**Excerpt to read:**
⁂

Opens or creates a named consumer group on queue q. Multiple groups are fully independent and each maintains its own crash-safe cursor.

Option Default Description
:cursor-fsync-strategy :async See fsync strategies below
(k7/poll! cg)
(k7/poll! cg opts)    ; => vector of Msg
(k7/ack!  cg msg)     ; advance committed cursor
(k7/nack! cg msg)     ; rewind for redelivery
(k7/seek! cg offset)  ; reset read position (0 = replay from beginning)
(k7/close-consumer-group! cg)

poll!, ack!, nack!, and seek! are not thread-safe — a ConsumerGroup must be used from a single thread. Multiple consumer groups may run concurrently on the same queue.

Poll option Default Description
:max-batch 256 Maximum messages per call
:timeout-ms 1 Max wait in milliseconds if queue is empty
:park-ns 10000 (10µs) Park duration between empty polls; 0 to busy-spin

Messages

(k7/msg->offset  msg)  ; => long — global offset, used for ack/nack
(k7/msg->payload msg)  ; => read-only ByteBuffer — zero-copy slice into mmap

To copy the payload to a byte array:

(k7/payload->bytes (k7/msg->payload msg))

fsync strategies

Both queue (:fsync-strategy) and consumer-group (:cursor-fsync-strategy) accept the same three values:

Strategy Durability Throughput Notes
:async Small window Highest Background thread fsyncs every :commit-interval-us µs; also woken on each write
:flush OS page cache High Written to mmap; survives process crash but not power loss
:sync Full Lowest msync on every write

Crash recovery

On queue, each segment file is scanned from byte 0. Every frame is validated by magic byte, committed flag, and CRC32C checksum. The write position is advanced to the end of the last valid contiguous frame; any partial or torn writes beyond that point are silently discarded.

⁂

**Material:**
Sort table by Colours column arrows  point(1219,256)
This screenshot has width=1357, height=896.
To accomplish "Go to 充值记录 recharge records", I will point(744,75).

⁂

**Goal 1:** Write out the passage of the queue documentation starting at "Both queue (:fsync-strategy)" and ending at "are silently discarded.".
**Goal 2:** Continue the queue documentation from the point where it stops.

**Exercise output 1:**
Both queue (:fsync-strategy) and consumer-group (:cursor-fsync-strategy) accept the same three values:

Strategy Durability Throughput Notes
:async Small window Highest Background thread fsyncs every :commit-interval-us µs; also woken on each write
:flush OS page cache High Written to mmap; survives process crash but not power loss
:sync Full Lowest msync on every write

Crash recovery

On queue, each segment file is scanned from byte 0. Every frame is validated by magic byte, committed flag, and CRC32C checksum. The write position is advanced to the end of the last valid contiguous frame; any partial or torn writes beyond that point are silently discarded.

**Exercise output 2:**
Consumer group cursors survive restarts: the committed offset is stored in a dedicated mmap'd cursor file and flushed according to :cursor-fsync-strategy.

On-disk layout

data/
  seg-00000000000000000000.k7   ; first segment (preallocated to segment-size bytes)
  seg-00000000268435456000.k7   ; second segment (filename encodes base offset)
  cursor-workers.k7             ; cursor for consumer group "workers"
  cursor-analytics.k7           ; cursor for consumer group "analytics"

Frame format within a segment:

Byte:  0       1       2-5             6-9            10..N          N+1..aligned
       +-------+-------+---------------+---------------+---------------+-----------+
       | magic | flags | length(BE i32)| CRC32C(BE i32)| payload bytes | pad zeros |
       +-------+-------+---------------+---------------+---------------+-----------+
  • magic0x4B ('K')
  • flags0x01 = committed; 0x00 = not yet visible to readers
  • length — payload byte count (big-endian int32)
  • CRC32C — checksum of payload bytes (big-endian int32)
  • Total frame size is padded to the next 8-byte boundary

Performance

Measured on Apple M1 Pro, JVM 20, G1GC, 32-byte payloads.

enqueue! throughput:

Strategy Throughput
:flush ~19.8M msg/s
:async ~16.2M msg/s
:sync ~3.7K msg/s

:sync is bounded by msync latency (~267µs/call on this hardware).

poll+ack throughput by batch size (:flush):

Batch size Throughput
1 ~5.3M msg/s
16 ~5.1M msg/s
64 ~5.2M msg/s
256 ~5.1M msg/s
1024 ~5.2M msg/s

Round-trip latency (single enqueue → poll → ack):

Strategy Latency
:flush ~200 ns
:sync ~205 µs

enqueue! is zero-alloc. Per-message allocation in poll! is dominated by the read-only ByteBuffer slice returned as the payload; the pending-offset tracking and CRC32C checksum contribute zero allocation.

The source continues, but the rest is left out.